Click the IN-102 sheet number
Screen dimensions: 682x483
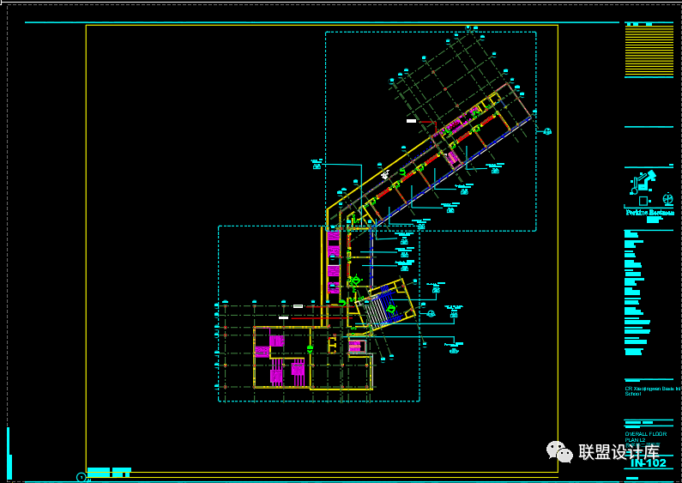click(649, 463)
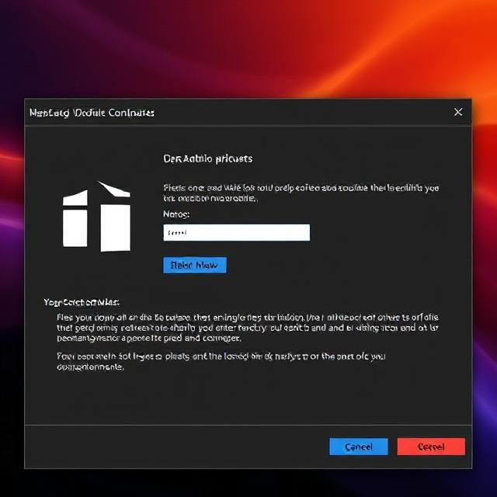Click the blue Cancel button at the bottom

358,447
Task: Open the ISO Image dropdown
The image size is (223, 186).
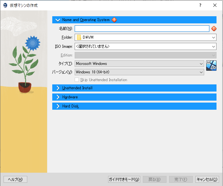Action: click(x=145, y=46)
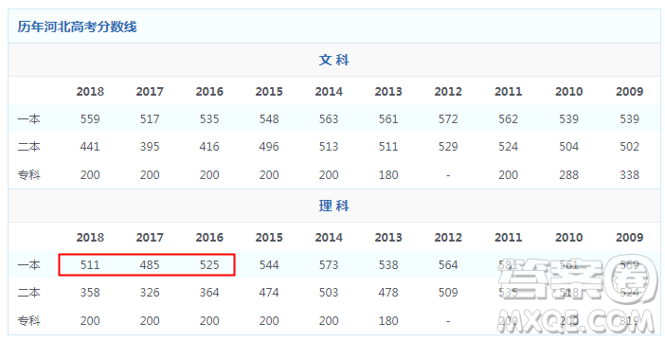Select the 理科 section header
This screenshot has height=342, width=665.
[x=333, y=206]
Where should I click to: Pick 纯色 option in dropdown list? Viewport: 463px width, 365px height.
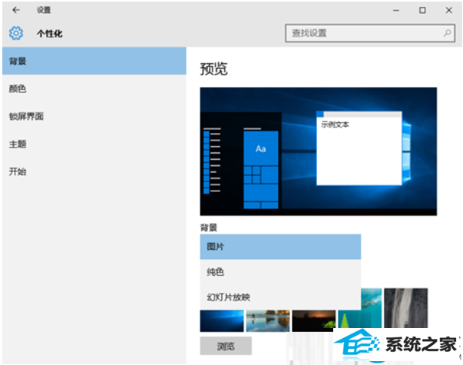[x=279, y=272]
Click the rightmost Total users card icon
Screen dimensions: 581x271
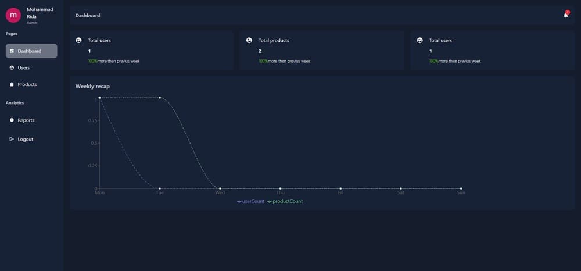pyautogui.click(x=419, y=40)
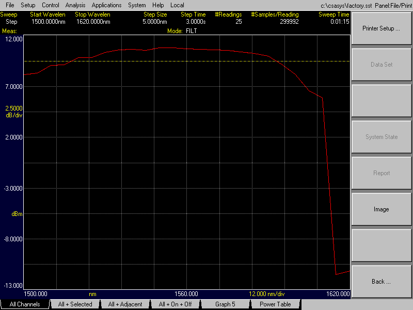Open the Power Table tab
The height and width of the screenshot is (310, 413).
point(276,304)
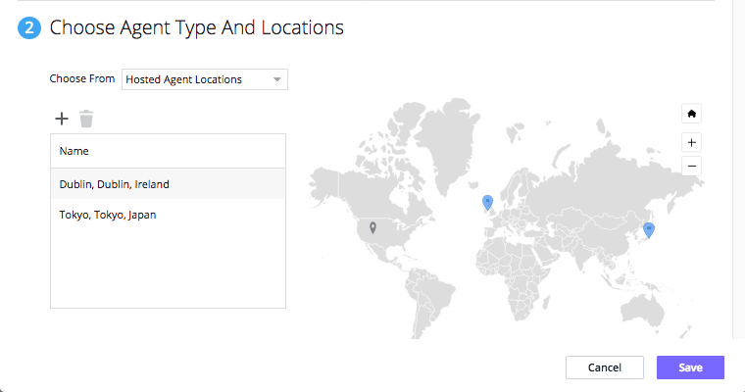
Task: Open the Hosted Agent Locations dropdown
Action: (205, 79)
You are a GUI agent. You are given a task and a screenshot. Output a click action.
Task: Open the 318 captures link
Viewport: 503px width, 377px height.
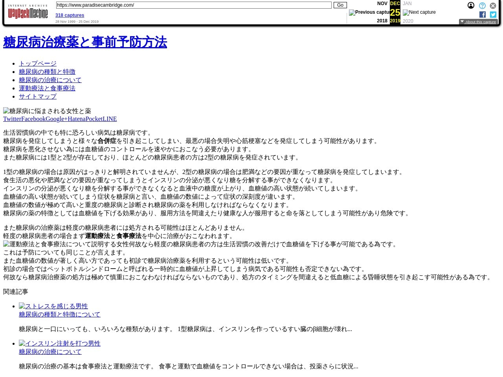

...

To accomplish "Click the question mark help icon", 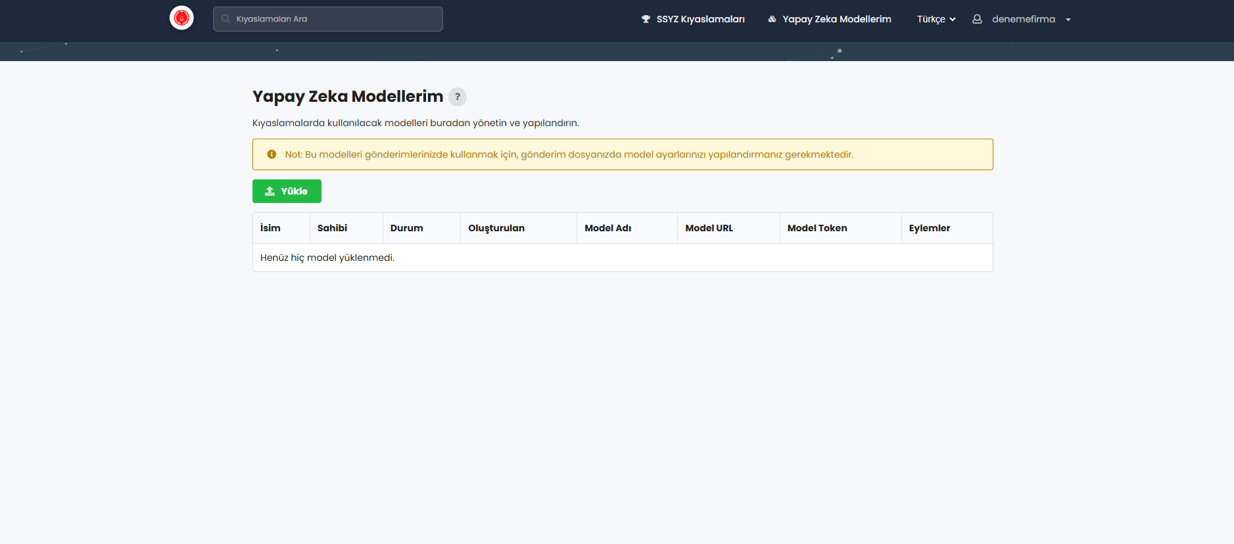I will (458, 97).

What needs to be done =>
A clean copy is needed of the lines in the listing above from the one with "Click the rightmost Total users card icon" through the one with "Viewport: 503px width, 377px height.", exact in every word and free of pictures.

Answer to this problem =>
Click the rightmost Total users card icon
Screen dimensions: 581x271
pyautogui.click(x=419, y=40)
Open the Power Table tab
The height and width of the screenshot is (310, 413).
point(276,304)
Task: Open the Hosted Agent Locations dropdown
Action: (205, 79)
You are a GUI agent. You are given a task and a screenshot. Output a click action.
Task: Open the 318 captures link
Viewport: 503px width, 377px height.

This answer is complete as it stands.